[Math] the order-type of the set of natural numbers, when written in alphabetical order

elementary-number-theoryelementary-set-theorylogicorder-theorypuzzle

We are all familiar with the standard nomenclature for the smallish
natural numbers, such as

one, two, three, …, one hundred, one hundred one, …, fifteen
thousand two hundred forty-nine.

I have in mind the simple American number naming
conventions
,
together with the names for large
numbers
. (Update Names of large numbers seems to be more thorough. Note to Wikipedians: should probably merge those two pages somehow.)

Preliminary question. Is there a sensible naming system that
provides a canonical name for every natural number?

That is, I want a naming system that extends the current naming
system sensibly in such a way that every number gets a unique name. Please provide a system and explain why it is sensible.

For example, if there were some natural way to extend the Latin naming convention indefinitely, that would be great.

§ The tasks
a - What naming conventions does the forum post say it has in mind?
b - Copy word for word the part of the forum post starting with "I have in mind" and going on through "it is sensible.".
The rows are separate material, unrelated to the forum post.

§ Data records
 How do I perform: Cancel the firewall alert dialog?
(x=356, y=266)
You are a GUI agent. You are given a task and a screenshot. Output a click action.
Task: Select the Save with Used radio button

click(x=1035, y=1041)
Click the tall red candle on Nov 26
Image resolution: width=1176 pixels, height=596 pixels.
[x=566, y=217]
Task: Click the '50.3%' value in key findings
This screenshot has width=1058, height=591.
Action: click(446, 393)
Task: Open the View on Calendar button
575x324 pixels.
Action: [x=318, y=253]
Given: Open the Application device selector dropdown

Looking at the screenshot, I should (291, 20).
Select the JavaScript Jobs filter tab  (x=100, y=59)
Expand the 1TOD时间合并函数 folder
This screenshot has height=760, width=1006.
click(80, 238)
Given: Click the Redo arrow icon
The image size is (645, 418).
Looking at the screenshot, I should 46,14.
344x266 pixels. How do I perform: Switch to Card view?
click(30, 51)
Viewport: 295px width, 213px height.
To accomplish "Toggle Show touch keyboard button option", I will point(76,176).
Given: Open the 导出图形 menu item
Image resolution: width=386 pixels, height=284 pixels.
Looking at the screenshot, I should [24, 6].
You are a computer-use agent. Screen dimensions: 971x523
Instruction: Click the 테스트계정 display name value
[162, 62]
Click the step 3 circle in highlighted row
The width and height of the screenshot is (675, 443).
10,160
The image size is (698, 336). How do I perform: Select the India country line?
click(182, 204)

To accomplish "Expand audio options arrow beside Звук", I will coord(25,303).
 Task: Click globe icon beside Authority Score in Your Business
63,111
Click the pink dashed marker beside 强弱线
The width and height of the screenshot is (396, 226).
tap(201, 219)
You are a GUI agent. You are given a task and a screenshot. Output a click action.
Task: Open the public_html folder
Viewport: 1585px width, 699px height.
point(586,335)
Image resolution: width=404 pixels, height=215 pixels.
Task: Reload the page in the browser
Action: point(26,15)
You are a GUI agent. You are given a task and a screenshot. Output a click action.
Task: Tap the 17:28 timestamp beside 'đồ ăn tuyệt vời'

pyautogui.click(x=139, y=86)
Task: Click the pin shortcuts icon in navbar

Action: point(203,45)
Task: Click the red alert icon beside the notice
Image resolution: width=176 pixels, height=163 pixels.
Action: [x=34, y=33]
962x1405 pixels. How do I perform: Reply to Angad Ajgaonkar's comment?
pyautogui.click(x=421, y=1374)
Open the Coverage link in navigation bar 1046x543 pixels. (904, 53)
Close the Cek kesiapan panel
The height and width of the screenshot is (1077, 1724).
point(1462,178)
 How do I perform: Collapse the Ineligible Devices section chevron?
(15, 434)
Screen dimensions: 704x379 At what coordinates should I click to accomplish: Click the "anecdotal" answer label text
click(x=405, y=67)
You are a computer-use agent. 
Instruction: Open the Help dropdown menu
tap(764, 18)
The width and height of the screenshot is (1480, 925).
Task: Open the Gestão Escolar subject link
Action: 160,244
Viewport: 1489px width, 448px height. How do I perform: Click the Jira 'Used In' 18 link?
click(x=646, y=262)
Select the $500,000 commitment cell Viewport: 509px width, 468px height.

§ Answer list
a - The simple American number naming conventions, together with the names for large numbers.

b -
I have in mind the simple American number naming
conventions
,
together with the names for large
numbers
. (Update Names of large numbers seems to be more thorough. Note to Wikipedians: should probably merge those two pages somehow.)

Preliminary question. Is there a sensible naming system that
provides a canonical name for every natural number?

That is, I want a naming system that extends the current naming
system sensibly in such a way that every number gets a unique name. Please provide a system and explain why it is sensible.